▸ **Provided text**

Robert Dear, the man accused of killing three people Friday with a semiautomatic rifle during an assault on a Colorado Planned Parenthood clinic, allegedly had a history of violence before Friday’s attack, the New York Times reported. Dear was reportedly an angry man who used religion to mask his behavior, which included keeping the company of several women while he was married and allegedly abusing them as well.

In divorce papers from the early 1990s, Barbara Micheau had said Dear, whom she had been married to for seven years, kicked and beat her on a floor while they were married, the Times reported. She also said in an affidavit that he had a serious gambling problem and cheated on her, fathering two children with other women.

To find excuses for his actions, Dear turned to religion, Micheau said. “He says that as long as he believes he will be saved, he can do whatever he pleases,” Micheau said in court documents. “He is obsessed with the world coming to an end,” she added.

In 1992, Dear was arrested after being suspected of rape in South Carolina, but no records showed that he was ever convicted of the crime. The woman in the case said in a police report that Dear had asked her out numerous times, even though she refused, and eventually he came to her apartment and sexually assaulted her, the Times reported.

▸ **Task to complete**
Transcribe the Robert Dear article in full, word for word. The entries come from a different source than the Robert Dear article.

▸ **Dataset extract**
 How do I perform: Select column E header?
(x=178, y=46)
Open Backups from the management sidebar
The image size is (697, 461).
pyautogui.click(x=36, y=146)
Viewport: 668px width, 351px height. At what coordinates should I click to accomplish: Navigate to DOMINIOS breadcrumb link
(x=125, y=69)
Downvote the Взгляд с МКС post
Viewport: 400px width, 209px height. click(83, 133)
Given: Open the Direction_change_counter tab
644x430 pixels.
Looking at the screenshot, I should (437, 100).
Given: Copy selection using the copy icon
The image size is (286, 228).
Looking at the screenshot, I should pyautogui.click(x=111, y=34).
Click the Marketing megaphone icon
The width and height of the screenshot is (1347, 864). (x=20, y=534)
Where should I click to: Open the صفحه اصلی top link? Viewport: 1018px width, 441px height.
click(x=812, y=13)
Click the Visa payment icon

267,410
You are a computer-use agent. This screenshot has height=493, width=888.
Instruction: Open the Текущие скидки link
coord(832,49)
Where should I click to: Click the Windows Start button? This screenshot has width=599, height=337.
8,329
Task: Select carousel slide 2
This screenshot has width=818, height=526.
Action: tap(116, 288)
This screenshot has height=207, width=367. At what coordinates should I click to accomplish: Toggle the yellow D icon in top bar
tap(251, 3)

▸ **Solution below**
Robert Dear, the man accused of killing three people Friday with a semiautomatic rifle during an assault on a Colorado Planned Parenthood clinic, allegedly had a history of violence before Friday’s attack, the New York Times reported. Dear was reportedly an angry man who used religion to mask his behavior, which included keeping the company of several women while he was married and allegedly abusing them as well.

In divorce papers from the early 1990s, Barbara Micheau had said Dear, whom she had been married to for seven years, kicked and beat her on a floor while they were married, the Times reported. She also said in an affidavit that he had a serious gambling problem and cheated on her, fathering two children with other women.

To find excuses for his actions, Dear turned to religion, Micheau said. “He says that as long as he believes he will be saved, he can do whatever he pleases,” Micheau said in court documents. “He is obsessed with the world coming to an end,” she added.

In 1992, Dear was arrested after being suspected of rape in South Carolina, but no records showed that he was ever convicted of the crime. The woman in the case said in a police report that Dear had asked her out numerous times, even though she refused, and eventually he came to her apartment and sexually assaulted her, the Times reported.